Ia juga menjelaskan menaikkan harga bunga hanya saat hitungan hari jelang puasa dan hitungan hari jelang lebaran. “Selain hari-hari khusus ya stabil lagi, Rp 3 ribu perbungkus,” jelas perempuan 78 ini.

Sementara itu, kawasan Jalan Kyai Mojo juga dihiasi para pedagang bunga sekar di pinggir trotoar. Salah satunya Suwarti, ia mengaku hari-hari jelang puasa memang yang selalu ditunggu semua pedagang bunga sekar. “Istimewalah, karena permintaan konsumen itu banyak. Semua kerabat dan keluraga disekar,” terangnya sambil menata bunganya ditampah. Juga ia ungkap bila kenaikan harga bunga sekar saat itu sudah dianggap maklum bagi semua kalangan, karena memang dianggap tradisi.

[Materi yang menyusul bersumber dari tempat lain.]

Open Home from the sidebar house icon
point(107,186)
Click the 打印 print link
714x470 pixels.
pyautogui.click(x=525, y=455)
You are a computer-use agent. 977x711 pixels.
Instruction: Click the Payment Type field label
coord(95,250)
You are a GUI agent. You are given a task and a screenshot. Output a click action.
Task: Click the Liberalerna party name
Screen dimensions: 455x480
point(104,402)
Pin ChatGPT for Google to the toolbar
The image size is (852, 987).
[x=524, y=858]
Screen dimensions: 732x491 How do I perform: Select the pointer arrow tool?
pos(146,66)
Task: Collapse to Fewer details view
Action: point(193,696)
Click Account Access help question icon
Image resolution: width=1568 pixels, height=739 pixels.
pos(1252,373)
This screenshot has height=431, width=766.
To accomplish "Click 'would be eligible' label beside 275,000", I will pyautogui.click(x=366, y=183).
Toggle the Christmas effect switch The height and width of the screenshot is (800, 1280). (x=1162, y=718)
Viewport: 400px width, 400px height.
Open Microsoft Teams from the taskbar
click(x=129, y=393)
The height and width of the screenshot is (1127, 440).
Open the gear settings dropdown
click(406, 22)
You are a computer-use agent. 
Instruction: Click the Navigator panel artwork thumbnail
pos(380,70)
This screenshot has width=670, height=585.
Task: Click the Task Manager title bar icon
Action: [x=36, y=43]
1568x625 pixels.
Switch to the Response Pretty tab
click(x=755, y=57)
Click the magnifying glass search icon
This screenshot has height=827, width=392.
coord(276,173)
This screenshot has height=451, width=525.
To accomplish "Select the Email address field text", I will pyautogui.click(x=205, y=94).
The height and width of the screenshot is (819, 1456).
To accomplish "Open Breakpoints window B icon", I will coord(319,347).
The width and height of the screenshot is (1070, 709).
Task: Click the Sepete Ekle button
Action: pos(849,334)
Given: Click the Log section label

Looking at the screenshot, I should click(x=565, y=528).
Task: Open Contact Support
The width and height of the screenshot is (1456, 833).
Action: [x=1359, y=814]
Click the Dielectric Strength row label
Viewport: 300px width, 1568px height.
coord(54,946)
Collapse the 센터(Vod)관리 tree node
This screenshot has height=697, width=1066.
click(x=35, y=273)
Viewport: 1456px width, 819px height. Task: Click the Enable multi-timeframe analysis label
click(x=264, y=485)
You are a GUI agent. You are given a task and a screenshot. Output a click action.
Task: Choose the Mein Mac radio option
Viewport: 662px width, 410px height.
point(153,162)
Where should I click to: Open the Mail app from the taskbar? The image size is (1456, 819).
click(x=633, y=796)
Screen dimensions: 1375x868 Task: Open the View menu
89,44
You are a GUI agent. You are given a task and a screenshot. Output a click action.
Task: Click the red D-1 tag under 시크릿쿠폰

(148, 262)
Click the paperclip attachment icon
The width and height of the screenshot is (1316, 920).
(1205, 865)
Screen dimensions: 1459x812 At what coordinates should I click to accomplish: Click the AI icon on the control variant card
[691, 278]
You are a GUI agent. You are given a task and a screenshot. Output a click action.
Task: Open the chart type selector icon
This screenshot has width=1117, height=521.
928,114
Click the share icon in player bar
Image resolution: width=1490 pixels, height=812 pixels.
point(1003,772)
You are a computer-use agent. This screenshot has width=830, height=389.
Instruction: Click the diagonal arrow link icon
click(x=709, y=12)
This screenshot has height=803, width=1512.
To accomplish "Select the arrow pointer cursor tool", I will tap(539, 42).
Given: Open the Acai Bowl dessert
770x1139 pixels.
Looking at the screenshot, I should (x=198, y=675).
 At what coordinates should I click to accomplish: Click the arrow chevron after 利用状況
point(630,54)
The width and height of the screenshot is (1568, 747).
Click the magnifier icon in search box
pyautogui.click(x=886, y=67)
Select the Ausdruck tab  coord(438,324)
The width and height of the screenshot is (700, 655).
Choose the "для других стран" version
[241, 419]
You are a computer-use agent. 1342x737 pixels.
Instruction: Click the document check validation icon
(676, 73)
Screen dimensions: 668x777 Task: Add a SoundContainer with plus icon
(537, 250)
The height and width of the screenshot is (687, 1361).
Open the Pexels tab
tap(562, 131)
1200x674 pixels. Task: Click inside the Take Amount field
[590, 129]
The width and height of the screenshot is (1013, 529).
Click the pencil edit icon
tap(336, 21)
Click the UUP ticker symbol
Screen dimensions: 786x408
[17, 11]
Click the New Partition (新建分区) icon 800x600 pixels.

Kusdianto, salah satu pembeli bunga sekar di kawasan Jalan Kyai Mojo bersama istrinya mengaku selalu rutin melakukan tradisi nyekar saat jelang bulan puasa dan sebelum lebaran untuk kerabat dan keluarga yang sudah meninggal. “Tradisi turun menurun ya, jadi sekali beli bunga ya cukup banyak. Ini saja habis Rp 65 ribu,” pungkasnya.